About the approach, it is definitely a matter of students working on the project. A more in depth learning is a valid approach, but for us I prefer to emphasize tools to the students that they can use with less knowledge that help give the best results achievable. Mostly because the students have a bigger gap in programming experience than schools that have courses and most students are not self-motivated to keep learning programming. I feel like seeing the blobs on the screen after just selecting a few items, and seeing it connect to the robot path is a maybe more inspiring to take up more in programming, than trying to build up background in the subject. But it isn’t clear which way is more likely to generate a lasting interest.

Again, I am a bit confused. How would you do Galactic Search without finding the balls with vision code? If it is “above and beyond”, you either think there is another solution (which I have not thought of) or you would just not do that challenge (which would be ok).

I assume they’ve got the same strategy we’ve been considering - the only thing vision needs to do is a “one-shot” detection of whether power cells are arranged in the A-Red, A-Blue, B-Red, or B-Blue pattern. Before the robot even starts moving, the camera system identifies the location of the nearest power cell, using some combination of position and size to determine which of the four possible paths to run.

I believe there are other “not in the spirit of the rules” mechanisms that were discussed at the beginning of the season which did indeed require no sensor system detecting power cells. Even within the rules, you could reasonably just go through all red/blue points, regardless of where the balls actually were at on the field.

ngreen I think was specifically talking about tracking each ball and individually chasing them down (without apriori knowledge of the expected placement positions).

Yeah pretty much this. The vision code is linked in my post (what code is not on the photonvision pi). It is based on both the size of the cell (near or far) and also somewhat dependent on the starting spot (combined with location of cells) which gives different number of targets.

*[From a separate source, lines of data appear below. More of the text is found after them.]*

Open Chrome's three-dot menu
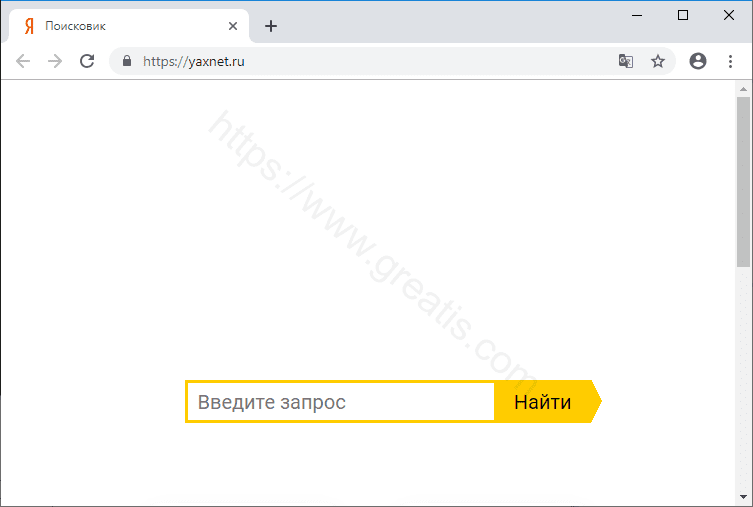Viewport: 753px width, 507px height. pos(730,61)
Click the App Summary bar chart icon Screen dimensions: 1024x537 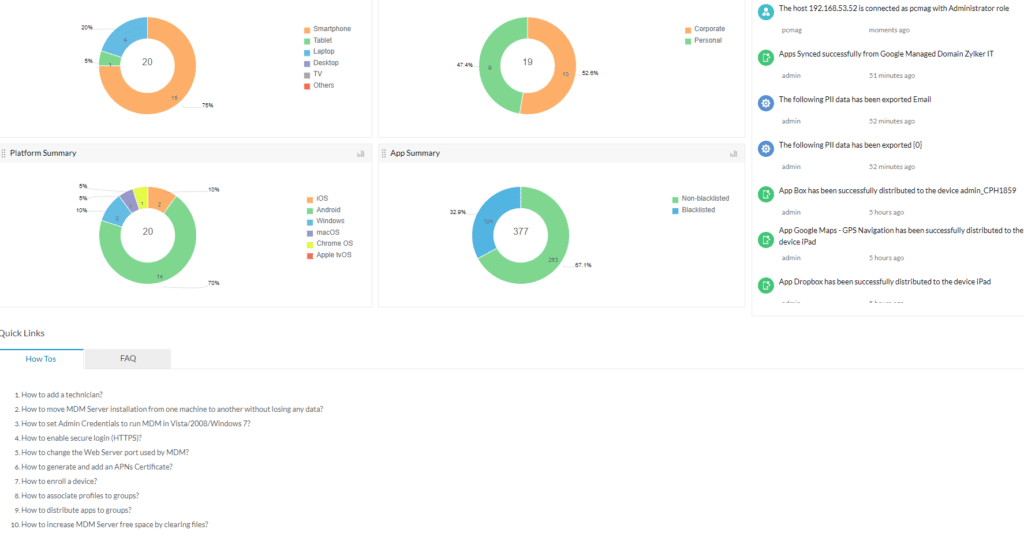click(x=733, y=154)

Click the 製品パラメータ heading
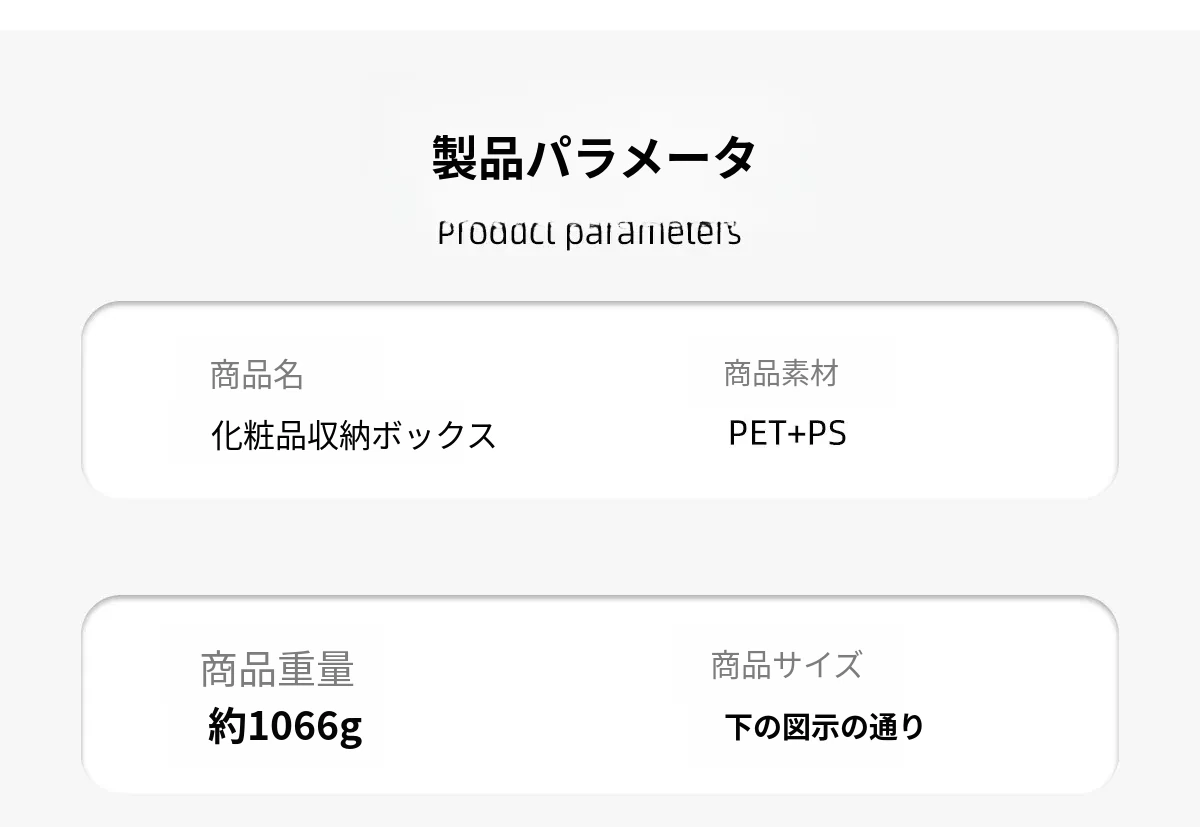(x=594, y=157)
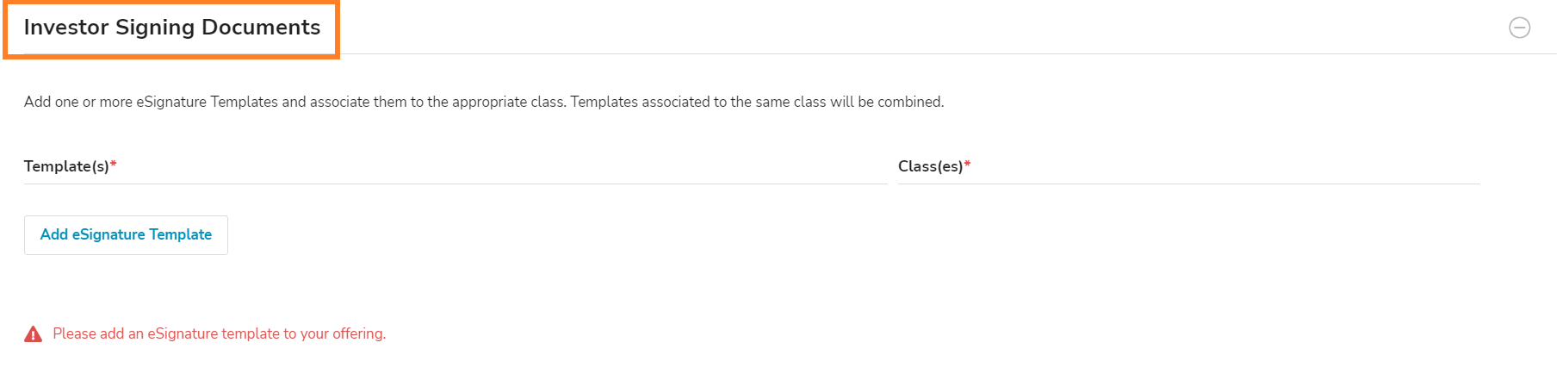Click the word 'Template' on the Add button

[x=181, y=234]
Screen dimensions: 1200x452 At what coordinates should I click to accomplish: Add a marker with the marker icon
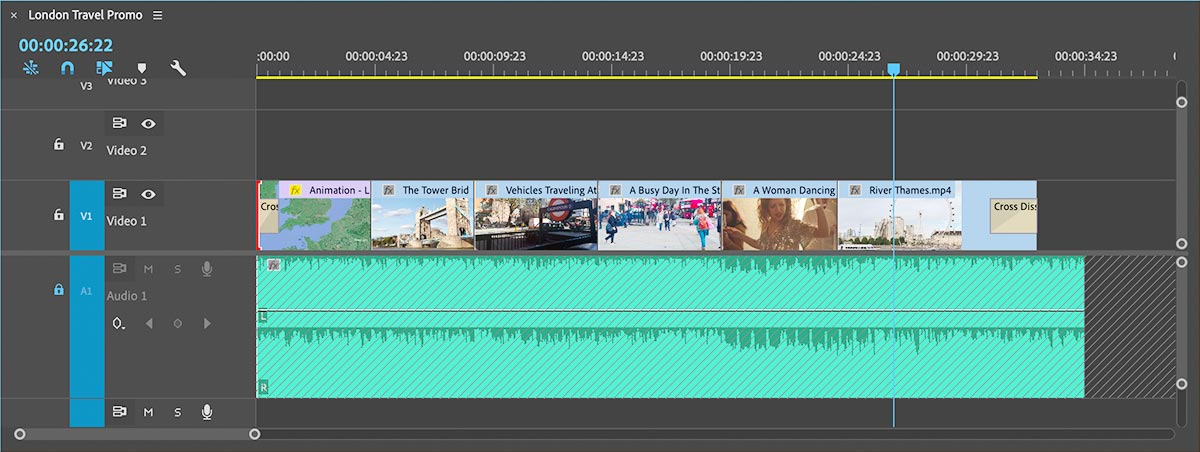[x=142, y=69]
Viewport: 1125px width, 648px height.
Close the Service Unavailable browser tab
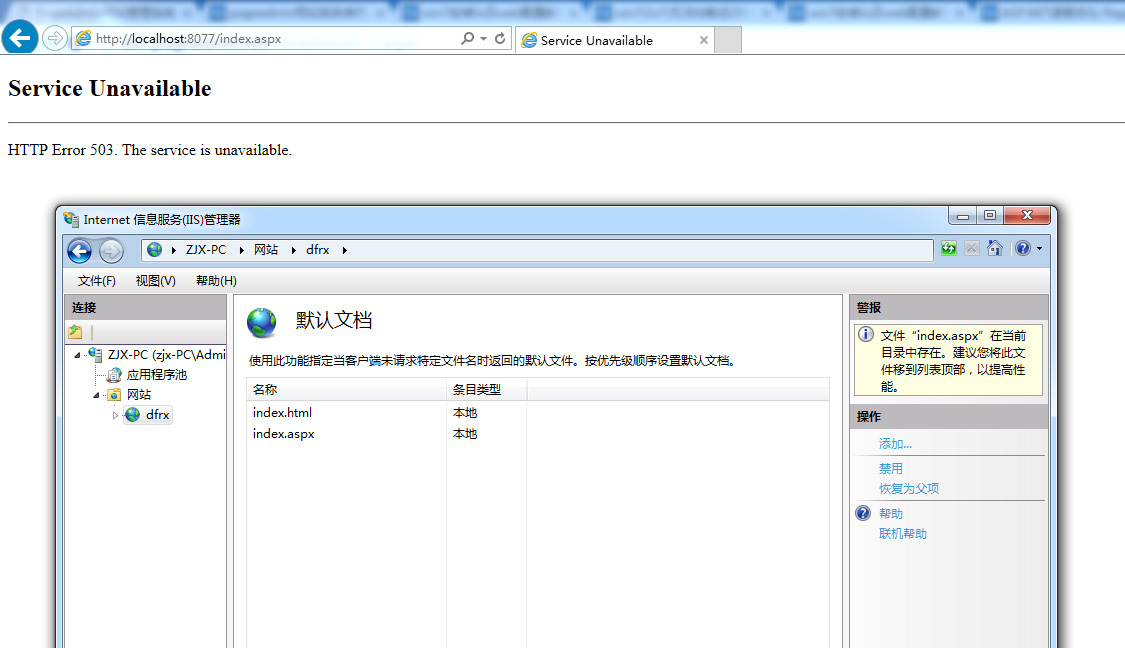point(704,40)
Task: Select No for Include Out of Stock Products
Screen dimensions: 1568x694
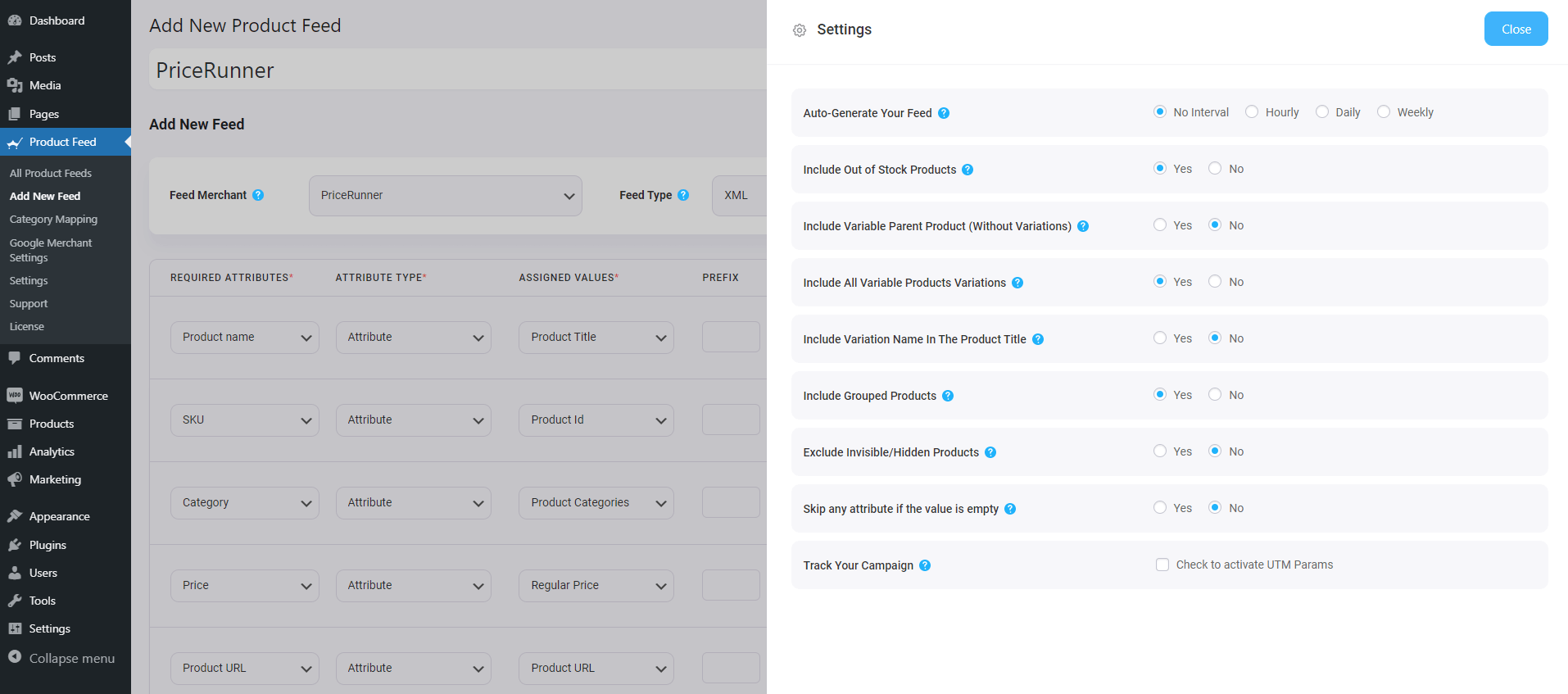Action: coord(1215,169)
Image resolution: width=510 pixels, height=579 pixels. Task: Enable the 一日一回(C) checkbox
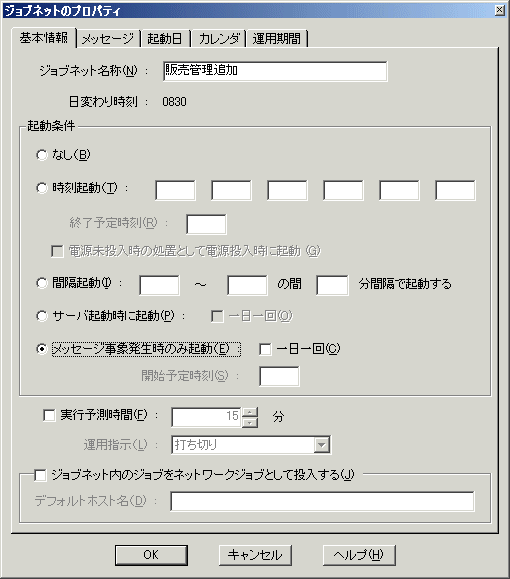265,349
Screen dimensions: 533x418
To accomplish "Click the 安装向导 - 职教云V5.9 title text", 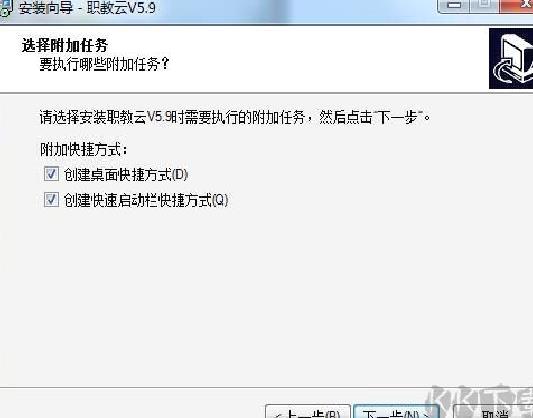I will click(x=87, y=8).
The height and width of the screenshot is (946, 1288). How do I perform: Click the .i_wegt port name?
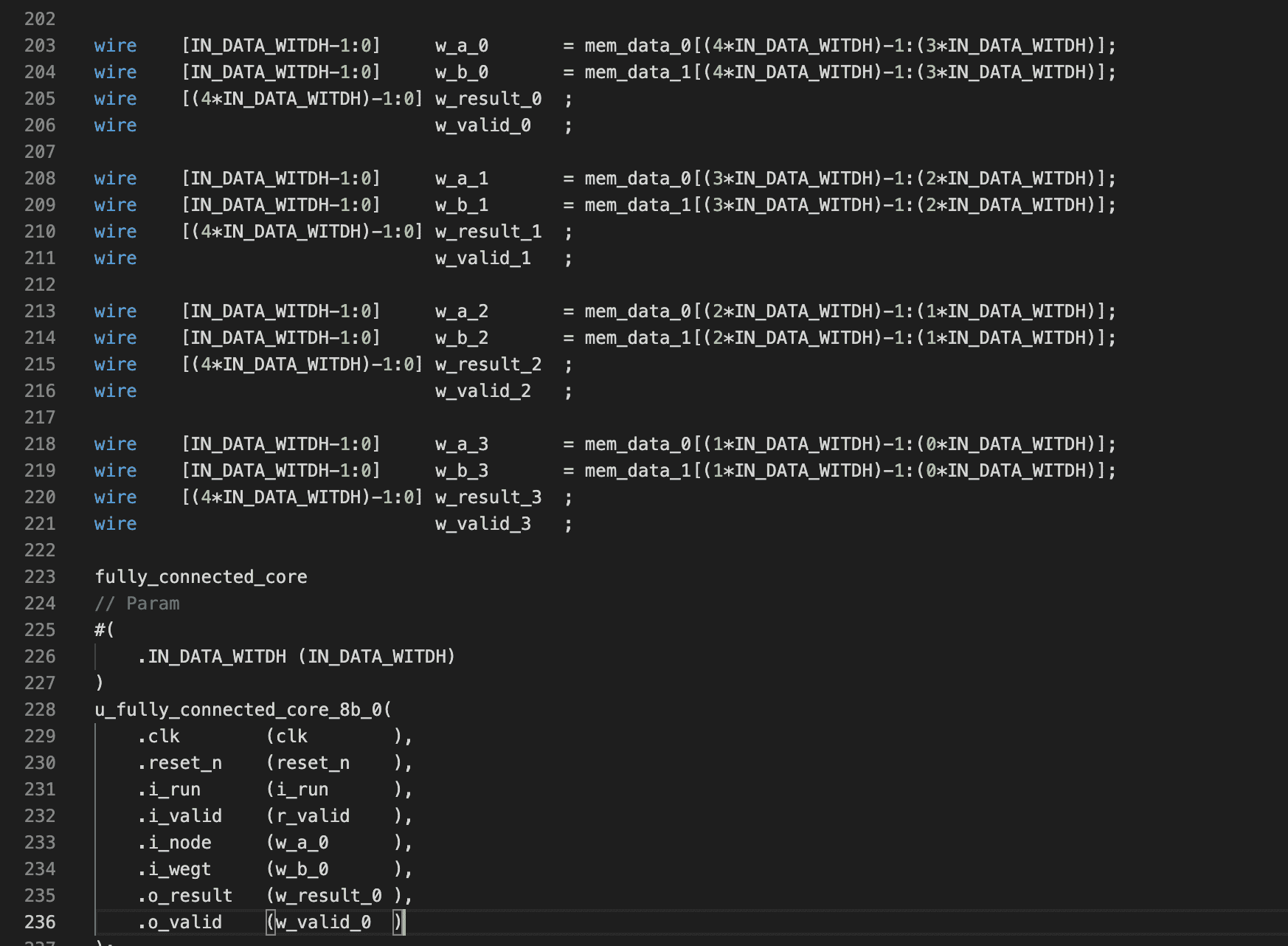pos(175,869)
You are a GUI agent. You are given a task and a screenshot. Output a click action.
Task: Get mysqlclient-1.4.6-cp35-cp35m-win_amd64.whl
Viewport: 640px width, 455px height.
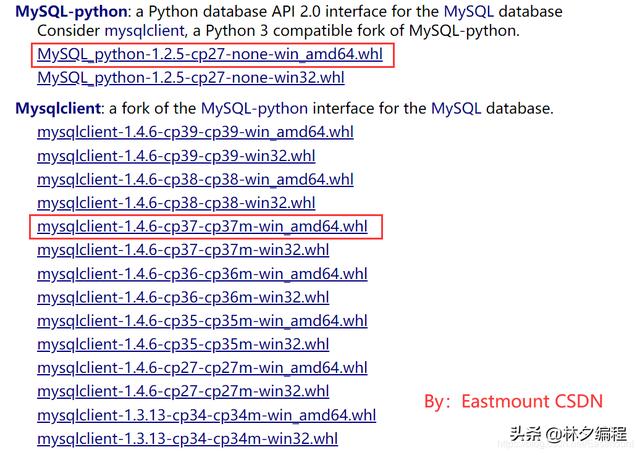click(x=202, y=321)
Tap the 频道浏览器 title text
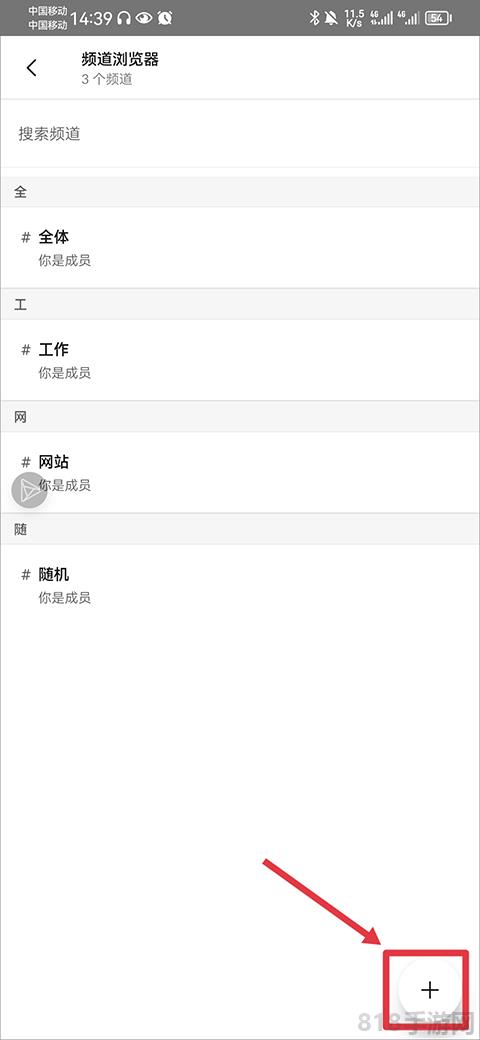The width and height of the screenshot is (480, 1040). (x=120, y=60)
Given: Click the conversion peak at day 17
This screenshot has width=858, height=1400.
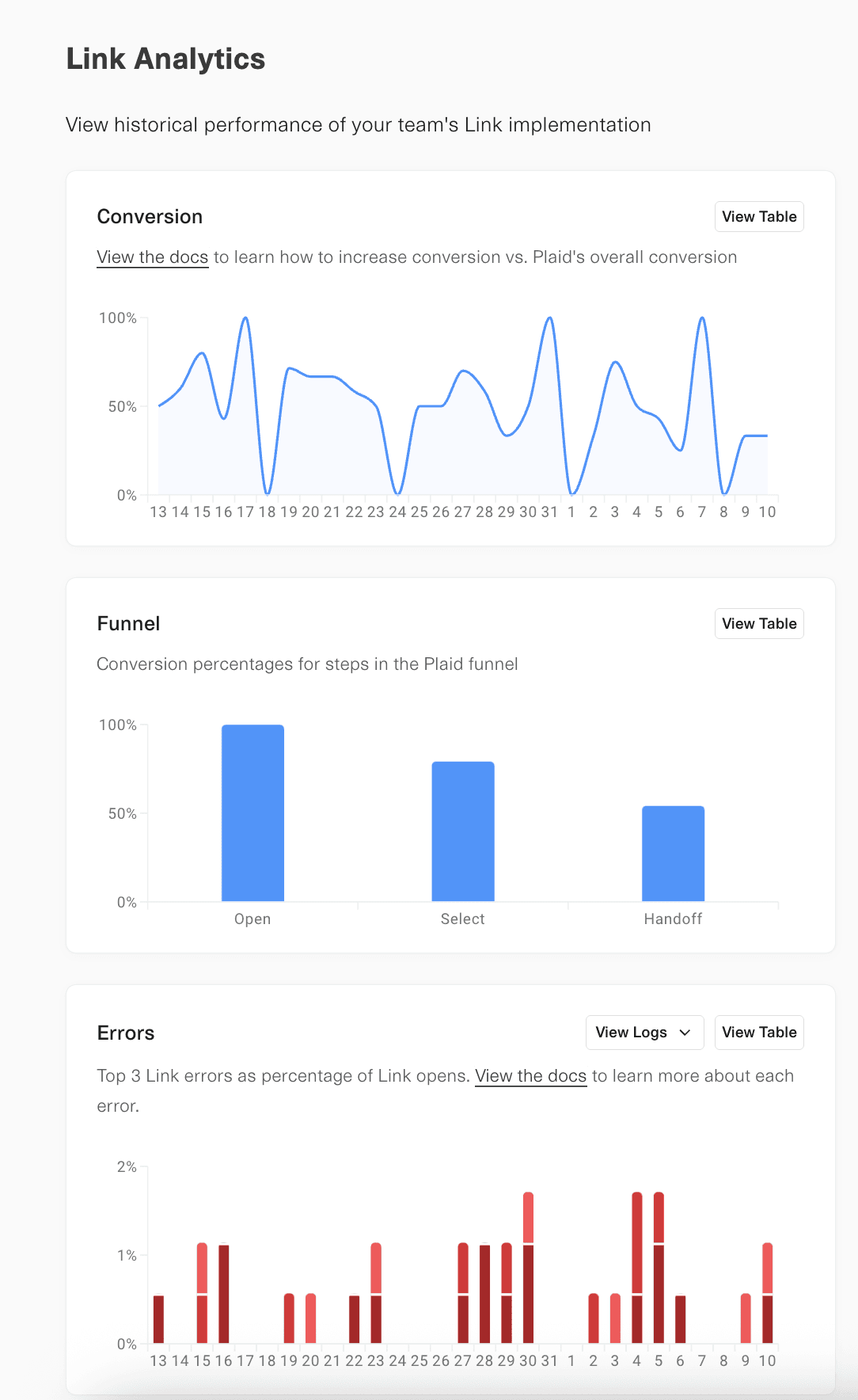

If you path following algorithm is accurate enough, you know where the balls are, and you can just go there. In the past, I’ve never achieved enough accuracy on a path that long, but teams with more practice might be able to do it. Also, since the ball has to be collected, I know our pickup isn’t completely smooth. I think the act of picking up the ball will throw off the path, so correction using vision will be beneficial. I don’t know if it will be necessary. We haven’t run the bot yet to see how accurate we can get. Even though we are using the bot from last year’s game, we did a lot of rebuilding, while working under covid restrictions which has slowed things down a lot, and it hasn’t been ready for tests yet. The first real tests will probably come this weekend.

Our pickup last year also wasn’t as reliable as I would like. Sometimes it took a couple of passes to get the ball. Something that detects whether the ball was actually retrieved could help…although the highest score would probably come from just running lots of times and just using the fastest one where it happened to get all the balls on the first try.

OK, this all makes sense. It was not clear to me that people were talking about tracking each ball while driving. From my experience, the basics of “detecting each ball” is the same for finding the starting ball pattern (and thus which path is laid out) vs tracking while driving, although of course, actually guiding the robot is very different in the 2 scenarios.